What to work on.
Set down every entry once more, exactly as it appears.

Records drawn from a dataset.
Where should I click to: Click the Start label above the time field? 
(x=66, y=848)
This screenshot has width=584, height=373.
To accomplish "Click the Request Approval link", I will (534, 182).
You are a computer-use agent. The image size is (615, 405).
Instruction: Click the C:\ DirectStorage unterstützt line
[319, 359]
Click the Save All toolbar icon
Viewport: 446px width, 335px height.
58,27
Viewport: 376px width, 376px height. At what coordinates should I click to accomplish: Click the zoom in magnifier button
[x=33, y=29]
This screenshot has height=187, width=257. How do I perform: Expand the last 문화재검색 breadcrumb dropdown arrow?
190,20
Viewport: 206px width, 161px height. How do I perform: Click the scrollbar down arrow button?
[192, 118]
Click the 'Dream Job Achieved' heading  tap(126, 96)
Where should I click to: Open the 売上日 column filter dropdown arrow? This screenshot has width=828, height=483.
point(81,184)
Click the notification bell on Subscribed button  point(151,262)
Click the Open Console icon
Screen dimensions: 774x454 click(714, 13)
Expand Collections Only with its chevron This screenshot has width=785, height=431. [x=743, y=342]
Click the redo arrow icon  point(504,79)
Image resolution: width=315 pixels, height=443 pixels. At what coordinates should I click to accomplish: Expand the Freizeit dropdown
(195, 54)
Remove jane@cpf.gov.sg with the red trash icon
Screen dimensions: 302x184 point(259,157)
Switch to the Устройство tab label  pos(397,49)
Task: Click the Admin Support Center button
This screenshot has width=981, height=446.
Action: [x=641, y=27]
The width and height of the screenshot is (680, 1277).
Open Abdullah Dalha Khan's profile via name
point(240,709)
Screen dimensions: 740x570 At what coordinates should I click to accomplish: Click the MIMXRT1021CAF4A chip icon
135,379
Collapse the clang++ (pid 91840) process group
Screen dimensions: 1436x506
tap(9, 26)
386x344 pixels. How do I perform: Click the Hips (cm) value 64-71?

Written reply.
Where should I click to: Click the Start label above the time field? 
(x=66, y=848)
This screenshot has width=584, height=373.
To accomplish "Click the Request Approval link", I will (534, 182).
You are a computer-use agent. The image size is (615, 405).
Instruction: Click the C:\ DirectStorage unterstützt line
[319, 359]
Click the Save All toolbar icon
Viewport: 446px width, 335px height.
58,27
Viewport: 376px width, 376px height. At what coordinates should I click to accomplish: Click the zoom in magnifier button
[x=33, y=29]
This screenshot has height=187, width=257. How do I perform: Expand the last 문화재검색 breadcrumb dropdown arrow?
190,20
Viewport: 206px width, 161px height. How do I perform: Click the scrollbar down arrow button?
[192, 118]
Click the 'Dream Job Achieved' heading  tap(126, 96)
Where should I click to: Open the 売上日 column filter dropdown arrow? This screenshot has width=828, height=483.
point(81,184)
Click the notification bell on Subscribed button  point(151,262)
Click the Open Console icon
Screen dimensions: 774x454 click(714, 13)
Expand Collections Only with its chevron This screenshot has width=785, height=431. [x=743, y=342]
Click the redo arrow icon  point(504,79)
Image resolution: width=315 pixels, height=443 pixels. At what coordinates should I click to accomplish: Expand the Freizeit dropdown
(195, 54)
Remove jane@cpf.gov.sg with the red trash icon
Screen dimensions: 302x184 point(259,157)
Switch to the Устройство tab label  pos(397,49)
Task: Click the Admin Support Center button
This screenshot has width=981, height=446.
Action: [x=641, y=27]
The width and height of the screenshot is (680, 1277).
Open Abdullah Dalha Khan's profile via name
point(240,709)
Screen dimensions: 740x570 At what coordinates should I click to accomplish: Click the MIMXRT1021CAF4A chip icon
135,379
Collapse the clang++ (pid 91840) process group
Screen dimensions: 1436x506
tap(9, 26)
386x344 pixels. How do I perform: Click the Hips (cm) value 64-71?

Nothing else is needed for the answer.